BQL implementation request
Hello. It appears that it should now be possible to add BQL support to Rblpapi. The blp python library, which also relies on the C++ API, has managed to do so. Here's the specific commit: https://github.com/matthewgilbert/blp/pull/28/commits/700c28036046798c2cfd68f1fcfe041c41c573f7
I can confirm that it works in the Python library. I don't know how hard it would be, but it doesn't seem particularly complex. (I'm sadly not knowledgeable enough to propose a fix to Rblpapi myself.)
Thank you developers for sharing your code, it's been very helpful.
I think we might have to rely on community contributions here.
I had some change to look at this - following is a short summary:
While it looks not overly complicated to retrieve data from Bloomberg by copying and slightly modifying exisiting C++ code in functions bds_impl and bdh_impl, the data are in the form of a rather long and complex string in json format.
In the simplest example:
bql("get( px_last() ) for( 'AZUL4 BZ Equity' )")

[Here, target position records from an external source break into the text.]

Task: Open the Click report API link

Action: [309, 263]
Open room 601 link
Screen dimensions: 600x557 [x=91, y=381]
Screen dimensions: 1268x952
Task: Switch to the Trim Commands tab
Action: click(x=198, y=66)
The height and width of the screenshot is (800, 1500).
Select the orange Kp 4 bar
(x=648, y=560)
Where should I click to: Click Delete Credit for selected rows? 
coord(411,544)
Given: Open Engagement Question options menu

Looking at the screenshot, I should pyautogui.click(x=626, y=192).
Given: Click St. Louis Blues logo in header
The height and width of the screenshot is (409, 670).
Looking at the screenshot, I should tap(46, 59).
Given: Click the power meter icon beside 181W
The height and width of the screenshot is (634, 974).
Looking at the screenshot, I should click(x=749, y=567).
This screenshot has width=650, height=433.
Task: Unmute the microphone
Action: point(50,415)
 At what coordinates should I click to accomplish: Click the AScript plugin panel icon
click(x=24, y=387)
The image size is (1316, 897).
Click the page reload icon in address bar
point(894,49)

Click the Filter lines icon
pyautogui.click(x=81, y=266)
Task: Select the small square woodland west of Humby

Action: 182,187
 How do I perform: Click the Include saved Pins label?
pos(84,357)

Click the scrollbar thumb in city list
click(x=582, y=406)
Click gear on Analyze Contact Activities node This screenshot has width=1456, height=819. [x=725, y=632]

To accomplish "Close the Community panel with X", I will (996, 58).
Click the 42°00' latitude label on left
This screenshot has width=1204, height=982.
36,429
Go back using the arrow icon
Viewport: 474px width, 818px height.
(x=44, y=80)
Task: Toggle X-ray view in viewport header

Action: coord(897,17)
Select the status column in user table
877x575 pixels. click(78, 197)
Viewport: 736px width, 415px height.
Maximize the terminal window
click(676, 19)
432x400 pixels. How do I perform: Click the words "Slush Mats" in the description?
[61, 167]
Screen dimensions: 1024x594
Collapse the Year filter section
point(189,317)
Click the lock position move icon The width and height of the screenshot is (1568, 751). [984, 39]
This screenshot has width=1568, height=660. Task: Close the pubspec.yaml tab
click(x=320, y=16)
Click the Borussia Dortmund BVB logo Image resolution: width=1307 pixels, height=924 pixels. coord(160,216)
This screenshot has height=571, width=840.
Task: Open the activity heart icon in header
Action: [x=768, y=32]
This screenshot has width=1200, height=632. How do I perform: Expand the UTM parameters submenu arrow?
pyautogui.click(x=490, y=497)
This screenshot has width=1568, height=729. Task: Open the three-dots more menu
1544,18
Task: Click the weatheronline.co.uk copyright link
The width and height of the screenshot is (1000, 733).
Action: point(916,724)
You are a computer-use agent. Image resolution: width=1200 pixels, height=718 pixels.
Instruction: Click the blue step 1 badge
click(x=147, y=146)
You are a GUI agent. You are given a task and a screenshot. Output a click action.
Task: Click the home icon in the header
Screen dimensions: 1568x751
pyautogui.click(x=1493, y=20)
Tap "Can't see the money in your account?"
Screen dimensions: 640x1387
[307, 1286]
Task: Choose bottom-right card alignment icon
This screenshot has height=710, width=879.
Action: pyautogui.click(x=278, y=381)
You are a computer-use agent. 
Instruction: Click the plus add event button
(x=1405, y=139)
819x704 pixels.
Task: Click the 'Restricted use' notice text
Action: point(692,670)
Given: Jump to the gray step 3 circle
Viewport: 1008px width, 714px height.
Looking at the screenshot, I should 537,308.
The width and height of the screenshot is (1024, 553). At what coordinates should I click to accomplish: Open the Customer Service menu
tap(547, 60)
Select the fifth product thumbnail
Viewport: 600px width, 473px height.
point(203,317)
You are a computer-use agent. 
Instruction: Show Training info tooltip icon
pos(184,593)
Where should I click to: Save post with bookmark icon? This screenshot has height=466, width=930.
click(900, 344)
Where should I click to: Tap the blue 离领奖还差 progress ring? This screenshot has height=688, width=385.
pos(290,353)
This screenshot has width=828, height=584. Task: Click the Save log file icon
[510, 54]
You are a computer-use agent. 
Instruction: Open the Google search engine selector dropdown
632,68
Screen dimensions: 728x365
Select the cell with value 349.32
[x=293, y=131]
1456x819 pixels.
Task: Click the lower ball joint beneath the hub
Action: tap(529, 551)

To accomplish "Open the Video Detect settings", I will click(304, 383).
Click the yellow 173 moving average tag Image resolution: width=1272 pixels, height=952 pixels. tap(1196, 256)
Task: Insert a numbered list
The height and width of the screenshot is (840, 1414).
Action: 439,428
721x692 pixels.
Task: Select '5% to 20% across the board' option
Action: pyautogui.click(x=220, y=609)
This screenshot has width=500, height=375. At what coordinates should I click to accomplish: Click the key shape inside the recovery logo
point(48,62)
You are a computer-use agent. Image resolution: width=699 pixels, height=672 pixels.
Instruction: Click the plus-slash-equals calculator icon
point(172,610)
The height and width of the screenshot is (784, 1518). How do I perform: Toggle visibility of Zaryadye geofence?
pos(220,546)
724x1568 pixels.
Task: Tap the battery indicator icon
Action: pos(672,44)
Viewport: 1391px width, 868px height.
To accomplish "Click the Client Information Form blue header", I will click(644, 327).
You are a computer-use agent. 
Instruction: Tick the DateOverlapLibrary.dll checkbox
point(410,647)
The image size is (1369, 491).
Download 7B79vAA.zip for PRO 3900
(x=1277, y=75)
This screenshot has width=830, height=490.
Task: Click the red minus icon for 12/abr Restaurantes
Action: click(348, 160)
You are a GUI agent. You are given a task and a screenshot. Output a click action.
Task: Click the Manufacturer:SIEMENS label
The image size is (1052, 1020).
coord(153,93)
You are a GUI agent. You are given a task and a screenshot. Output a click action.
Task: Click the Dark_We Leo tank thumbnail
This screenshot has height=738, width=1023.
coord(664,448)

this json-string can be reduced to essentially:
{"results":
{"px_last()":
{"name":"px_last()",
"offsets":[0],
"namespace":"DATAITEM_DEFAULT",
"source":"CR",
"idColumn": {"name":"ID", "type":"STRING", "rank":0, "values":["AZUL4 BZ Equity"]},
"valuesColumn": {"name":"VALUE", "type":"DOUBLE", "rank":0, "values":[5.39]},
"secondaryColumns":[{"name":"DATE", "type":"DATE", "rank":0, "values":["2024-08-31T00:00:00Z"], "defaultDate":true},
{"name":"CURRENCY","type":"STRING", "rank":0, "values":["BRL"]
}]}}}
In a next step, one probably needs to save/parse the data, using e.g. some R-code/package like RcppSimdJson (or alternatively, some C++ code):
parse_bql <- function(file = "example_result.txt") {
input <- RcppSimdJson::fload(file)[[1]]
lapply(input, parse_single_field)
}
parse_single_field <- function(x) {
field <- x$name
id_name <- x$idColumn$name
id_value <- x$idColumn$values
values_name <- x$valuesColumn$name
values_value <- x$valuesColumn$values
sec_col_names <- x$secondaryColumns$name
sec_col_values <- x$secondaryColumns$values
result <- as.data.frame(cbind(id_value, values_value, sec_col_values[[1]], sec_col_values[[2]]))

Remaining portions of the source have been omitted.